Она нахмурилась, подергала себя за косы. Наверное, соображала, как ответить.
— Вы встаете еще затемно?
— Да.
— И сразу отводите козу на луг?
— Да.
— А вы-то сами разве не гуляете по лугу?
— Нет.
— Почему?
Она обтерла губы ладошкой и, отвернувшись, пробормотала что-то невнятное.
— А?
— Боюсь.
В двенадцать лет его тоже пугала дорога в школу. Утренняя мгла, моросящий дождик, узкие грязные улицы, ведущие к монастырю, бесконечные мусорные баки… Ему всегда казалось, что следом за ним кто-то идет… А что, если бы ему пришлось отводить в поле козу? Он смотрел на сморщенное личико девочки, источенное сомнением и страхом. И вдруг представил себе мальчика Равинеля, того незнакомца, о котором он никогда и никому не рассказывал и о котором не любил думать, но тот все же постоянно сопровождал его, будто молчаливый свидетель. А если бы тот вдруг увидел, как что-то плавает в воде?..
— На лугу никого не было?
— Нет… Вроде бы нет.
— А в прачечной… Вы никого не видели?
— Нет.
Он отыскал в кармане десятифранковую монету, сунул ее в руку девочки.
— Это вам.
— Он у меня отберет.
— Не отберет. Найдите надежное местечко и спрячьте.
Она задумчиво тряхнула головой и как бы с сомнением сжала пальцы.
— Я вас навещу в другой раз, — пообещал Равинель.
Надо было уйти непременно на добром слове, оставить приятное впечатление, сделать так, будто ни козы, ни прачечной и в помине не было.
На пороге Равинель столкнулся с почтальоном — сухопарым человечком, согнувшимся под тяжестью своей пузатой сумки.
— Привет, начальник… Вы хотели меня видеть? — прищурился почтальон. — Не иначе как по поводу письма, что пришло пневмопочтой.
[3]
— Нет. Я… Я жду заказное… Вы говорите, пневмопочтой?
Почтальон поглядел на него из-под фуражки со сломанным козырьком.
— Да. Я звонил, но мне никто не открыл. И я бросил его в ящик. Что, вашей половины дома нет?
— Она в Париже.
Равинель мог бы и не отвечать, но теперь он стал осторожен. Приходилось заискивать.
— Ну, пока! — попрощался почтальон и вошел в дом, хлопнув дверью.
Пневматичка? Но от кого? Конечно, не от «Блаш и Люеде». Он ведь только что там был. Быть может, от Жермена? Вряд ли. Но может, она адресована Мирей?

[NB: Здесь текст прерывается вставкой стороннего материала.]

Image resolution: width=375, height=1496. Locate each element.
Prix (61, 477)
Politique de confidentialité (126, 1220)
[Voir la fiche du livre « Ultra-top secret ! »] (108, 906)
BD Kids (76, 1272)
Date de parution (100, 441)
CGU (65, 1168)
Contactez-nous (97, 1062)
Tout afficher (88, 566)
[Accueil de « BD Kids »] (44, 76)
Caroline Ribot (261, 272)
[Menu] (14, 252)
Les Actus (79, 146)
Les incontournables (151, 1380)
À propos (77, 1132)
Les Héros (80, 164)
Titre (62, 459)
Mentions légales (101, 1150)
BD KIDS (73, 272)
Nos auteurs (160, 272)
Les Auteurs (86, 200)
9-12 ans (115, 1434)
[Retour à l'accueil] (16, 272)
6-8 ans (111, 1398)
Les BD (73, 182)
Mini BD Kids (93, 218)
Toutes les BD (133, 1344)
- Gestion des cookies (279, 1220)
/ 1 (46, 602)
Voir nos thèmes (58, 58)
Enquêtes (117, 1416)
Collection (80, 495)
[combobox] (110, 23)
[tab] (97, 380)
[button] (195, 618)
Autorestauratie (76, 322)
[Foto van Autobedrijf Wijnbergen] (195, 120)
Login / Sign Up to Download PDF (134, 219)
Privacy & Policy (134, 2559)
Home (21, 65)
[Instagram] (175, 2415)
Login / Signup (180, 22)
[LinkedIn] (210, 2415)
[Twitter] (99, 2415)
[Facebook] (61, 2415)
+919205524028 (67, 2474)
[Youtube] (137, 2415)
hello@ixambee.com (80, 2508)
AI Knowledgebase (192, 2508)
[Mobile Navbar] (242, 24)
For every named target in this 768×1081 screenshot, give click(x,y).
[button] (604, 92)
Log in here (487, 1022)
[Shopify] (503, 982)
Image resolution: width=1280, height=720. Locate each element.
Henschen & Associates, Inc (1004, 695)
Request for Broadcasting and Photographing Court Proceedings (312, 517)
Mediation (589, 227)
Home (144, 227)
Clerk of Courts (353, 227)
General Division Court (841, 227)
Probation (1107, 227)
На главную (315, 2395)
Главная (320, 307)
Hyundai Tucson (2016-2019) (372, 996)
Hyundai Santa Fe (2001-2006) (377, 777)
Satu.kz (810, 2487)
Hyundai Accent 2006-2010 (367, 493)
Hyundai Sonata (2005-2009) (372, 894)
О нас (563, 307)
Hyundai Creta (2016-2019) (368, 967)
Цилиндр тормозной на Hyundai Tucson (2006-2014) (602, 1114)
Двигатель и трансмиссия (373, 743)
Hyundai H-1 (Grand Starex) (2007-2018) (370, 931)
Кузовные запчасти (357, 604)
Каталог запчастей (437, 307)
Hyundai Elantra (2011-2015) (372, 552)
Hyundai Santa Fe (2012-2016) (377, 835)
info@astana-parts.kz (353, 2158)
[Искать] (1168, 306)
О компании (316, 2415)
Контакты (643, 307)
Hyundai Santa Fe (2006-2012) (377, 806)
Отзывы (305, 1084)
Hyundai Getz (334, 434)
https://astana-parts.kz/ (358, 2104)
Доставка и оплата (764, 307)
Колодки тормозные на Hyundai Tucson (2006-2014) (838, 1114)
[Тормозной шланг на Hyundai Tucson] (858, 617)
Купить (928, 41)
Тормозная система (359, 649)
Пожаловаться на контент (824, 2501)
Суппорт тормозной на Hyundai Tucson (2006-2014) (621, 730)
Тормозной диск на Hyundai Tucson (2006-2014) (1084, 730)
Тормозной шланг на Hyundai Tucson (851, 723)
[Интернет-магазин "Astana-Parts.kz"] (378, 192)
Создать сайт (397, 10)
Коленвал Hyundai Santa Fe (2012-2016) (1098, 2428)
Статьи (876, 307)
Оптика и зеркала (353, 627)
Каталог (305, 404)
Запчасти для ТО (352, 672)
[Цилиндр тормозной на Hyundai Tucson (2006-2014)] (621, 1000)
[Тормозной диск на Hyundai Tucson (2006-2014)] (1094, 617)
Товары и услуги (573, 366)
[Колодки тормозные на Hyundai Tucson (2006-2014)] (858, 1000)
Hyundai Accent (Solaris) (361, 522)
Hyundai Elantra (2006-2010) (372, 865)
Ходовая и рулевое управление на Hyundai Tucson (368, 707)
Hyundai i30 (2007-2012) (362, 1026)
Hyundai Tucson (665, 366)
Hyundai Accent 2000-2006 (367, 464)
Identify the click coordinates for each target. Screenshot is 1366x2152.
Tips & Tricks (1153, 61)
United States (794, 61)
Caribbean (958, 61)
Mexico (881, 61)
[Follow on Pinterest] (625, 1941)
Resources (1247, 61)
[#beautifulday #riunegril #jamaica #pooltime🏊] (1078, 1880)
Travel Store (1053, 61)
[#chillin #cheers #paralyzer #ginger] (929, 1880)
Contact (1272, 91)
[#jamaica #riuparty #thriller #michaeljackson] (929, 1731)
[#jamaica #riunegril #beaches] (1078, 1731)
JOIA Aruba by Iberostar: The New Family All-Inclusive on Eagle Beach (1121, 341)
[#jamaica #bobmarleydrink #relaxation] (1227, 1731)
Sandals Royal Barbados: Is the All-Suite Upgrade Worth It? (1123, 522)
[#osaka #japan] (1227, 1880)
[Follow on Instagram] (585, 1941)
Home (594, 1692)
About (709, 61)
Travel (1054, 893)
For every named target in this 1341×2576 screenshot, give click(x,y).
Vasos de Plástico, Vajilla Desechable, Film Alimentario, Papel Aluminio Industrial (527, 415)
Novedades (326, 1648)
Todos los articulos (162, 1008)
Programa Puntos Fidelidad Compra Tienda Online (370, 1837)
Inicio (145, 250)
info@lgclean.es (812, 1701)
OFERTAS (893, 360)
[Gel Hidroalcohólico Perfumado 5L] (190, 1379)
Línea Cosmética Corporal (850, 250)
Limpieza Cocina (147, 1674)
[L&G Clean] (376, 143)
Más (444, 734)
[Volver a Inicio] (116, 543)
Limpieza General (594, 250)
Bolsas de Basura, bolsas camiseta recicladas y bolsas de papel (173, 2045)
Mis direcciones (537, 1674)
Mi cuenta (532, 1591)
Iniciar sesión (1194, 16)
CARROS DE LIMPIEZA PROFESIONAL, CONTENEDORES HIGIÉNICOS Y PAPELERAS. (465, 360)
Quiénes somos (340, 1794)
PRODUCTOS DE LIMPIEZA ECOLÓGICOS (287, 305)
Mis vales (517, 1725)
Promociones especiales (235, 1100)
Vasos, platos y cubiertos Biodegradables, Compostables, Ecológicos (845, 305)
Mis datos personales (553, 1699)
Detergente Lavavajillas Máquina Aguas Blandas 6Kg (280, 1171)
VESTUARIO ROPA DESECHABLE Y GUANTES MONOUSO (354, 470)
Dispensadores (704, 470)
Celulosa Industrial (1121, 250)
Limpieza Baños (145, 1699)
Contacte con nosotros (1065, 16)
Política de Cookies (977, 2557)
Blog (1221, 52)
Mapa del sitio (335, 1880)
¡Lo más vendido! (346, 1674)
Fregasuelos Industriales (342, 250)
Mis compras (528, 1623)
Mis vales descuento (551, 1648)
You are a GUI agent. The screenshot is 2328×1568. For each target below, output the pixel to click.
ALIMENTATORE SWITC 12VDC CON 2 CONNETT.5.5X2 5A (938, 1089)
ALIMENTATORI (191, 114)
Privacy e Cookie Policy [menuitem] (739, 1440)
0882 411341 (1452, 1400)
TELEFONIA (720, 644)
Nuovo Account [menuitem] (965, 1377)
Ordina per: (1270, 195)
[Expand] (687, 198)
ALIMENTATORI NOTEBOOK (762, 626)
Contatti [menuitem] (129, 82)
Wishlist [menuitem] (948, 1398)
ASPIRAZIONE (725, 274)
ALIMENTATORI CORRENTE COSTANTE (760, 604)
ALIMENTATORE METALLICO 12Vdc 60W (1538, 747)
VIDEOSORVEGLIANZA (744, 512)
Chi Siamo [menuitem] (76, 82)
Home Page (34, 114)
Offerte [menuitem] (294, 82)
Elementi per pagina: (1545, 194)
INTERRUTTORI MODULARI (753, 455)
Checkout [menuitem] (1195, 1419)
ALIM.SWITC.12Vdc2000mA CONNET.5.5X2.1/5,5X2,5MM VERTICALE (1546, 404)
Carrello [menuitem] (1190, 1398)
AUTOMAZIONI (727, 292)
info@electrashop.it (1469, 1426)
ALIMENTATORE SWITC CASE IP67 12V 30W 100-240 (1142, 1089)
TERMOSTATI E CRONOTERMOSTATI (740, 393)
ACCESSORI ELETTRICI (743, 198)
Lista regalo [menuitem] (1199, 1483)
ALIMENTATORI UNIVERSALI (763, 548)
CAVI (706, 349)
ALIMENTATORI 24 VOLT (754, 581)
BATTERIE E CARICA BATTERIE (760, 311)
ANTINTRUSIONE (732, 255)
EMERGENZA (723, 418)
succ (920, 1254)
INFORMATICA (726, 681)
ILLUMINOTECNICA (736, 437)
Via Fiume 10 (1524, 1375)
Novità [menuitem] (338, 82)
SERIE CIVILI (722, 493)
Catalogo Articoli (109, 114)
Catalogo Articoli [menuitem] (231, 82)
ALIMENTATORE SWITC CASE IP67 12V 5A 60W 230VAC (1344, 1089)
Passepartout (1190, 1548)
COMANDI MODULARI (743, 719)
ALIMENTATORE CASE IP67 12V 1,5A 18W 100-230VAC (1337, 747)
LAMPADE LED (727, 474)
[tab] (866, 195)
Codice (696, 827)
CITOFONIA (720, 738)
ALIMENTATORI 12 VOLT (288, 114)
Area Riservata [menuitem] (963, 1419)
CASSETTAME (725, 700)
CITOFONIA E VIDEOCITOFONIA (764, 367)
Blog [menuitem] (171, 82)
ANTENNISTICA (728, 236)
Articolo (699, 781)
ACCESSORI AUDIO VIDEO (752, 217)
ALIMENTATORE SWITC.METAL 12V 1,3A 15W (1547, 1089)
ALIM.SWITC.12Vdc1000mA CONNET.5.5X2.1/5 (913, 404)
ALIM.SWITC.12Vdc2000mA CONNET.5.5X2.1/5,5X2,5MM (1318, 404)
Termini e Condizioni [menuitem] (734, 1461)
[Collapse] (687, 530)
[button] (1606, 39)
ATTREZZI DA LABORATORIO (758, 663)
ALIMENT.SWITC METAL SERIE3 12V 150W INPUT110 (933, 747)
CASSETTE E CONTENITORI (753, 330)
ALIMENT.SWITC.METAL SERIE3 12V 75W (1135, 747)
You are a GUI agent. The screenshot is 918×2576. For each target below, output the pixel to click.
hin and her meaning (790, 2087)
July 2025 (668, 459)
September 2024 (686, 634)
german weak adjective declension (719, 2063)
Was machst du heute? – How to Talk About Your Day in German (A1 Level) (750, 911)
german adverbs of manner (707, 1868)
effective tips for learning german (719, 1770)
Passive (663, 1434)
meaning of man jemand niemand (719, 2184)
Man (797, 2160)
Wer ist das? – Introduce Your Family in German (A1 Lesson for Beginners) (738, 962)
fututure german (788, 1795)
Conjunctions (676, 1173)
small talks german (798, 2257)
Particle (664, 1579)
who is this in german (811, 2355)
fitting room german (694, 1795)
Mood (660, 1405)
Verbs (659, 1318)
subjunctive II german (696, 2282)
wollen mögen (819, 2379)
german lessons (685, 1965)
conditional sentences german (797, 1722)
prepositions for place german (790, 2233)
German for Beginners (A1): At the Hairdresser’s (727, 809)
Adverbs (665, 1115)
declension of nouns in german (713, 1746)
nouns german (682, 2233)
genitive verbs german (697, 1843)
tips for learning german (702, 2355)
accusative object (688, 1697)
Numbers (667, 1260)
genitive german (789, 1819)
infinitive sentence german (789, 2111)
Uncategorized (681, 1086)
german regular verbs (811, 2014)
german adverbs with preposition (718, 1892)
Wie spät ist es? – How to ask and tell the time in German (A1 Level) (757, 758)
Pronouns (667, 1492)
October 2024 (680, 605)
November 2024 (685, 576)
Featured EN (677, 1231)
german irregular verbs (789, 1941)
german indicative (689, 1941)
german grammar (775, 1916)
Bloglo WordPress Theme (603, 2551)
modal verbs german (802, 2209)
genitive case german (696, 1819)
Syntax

Равинель шел домой по освещенным улицам. Внезапно похолодало, и мысли забегали быстрей. Дочка почтальона ничего не видела, а если что-нибудь и видела, то ничего толком не поняла, а если и поняла, то не разболтает. Все знают Мирей. И всякий, кто обнаружил бы ее труп, непременно дал бы знать.
Но вот пневматичка! Возможно, ее послал вор, чтобы продиктовать свои условия.
Конверт лежал в ящике. Равинель прошел на кухню и стал рассматривать его под лампой. «Господину Фернану Равинелю». Почерк!.. Он закрыл глаза, сосчитал до десяти, подумал, что, должно быть, заболел, серьезно заболел. Потом открыл глаза и впился в надпись на конверте. Провалы памяти… раздвоение личности… Когда-то давно, еще в университете, он читал про это в старой книжке Малапера… Раздвоение личности, шизофрения…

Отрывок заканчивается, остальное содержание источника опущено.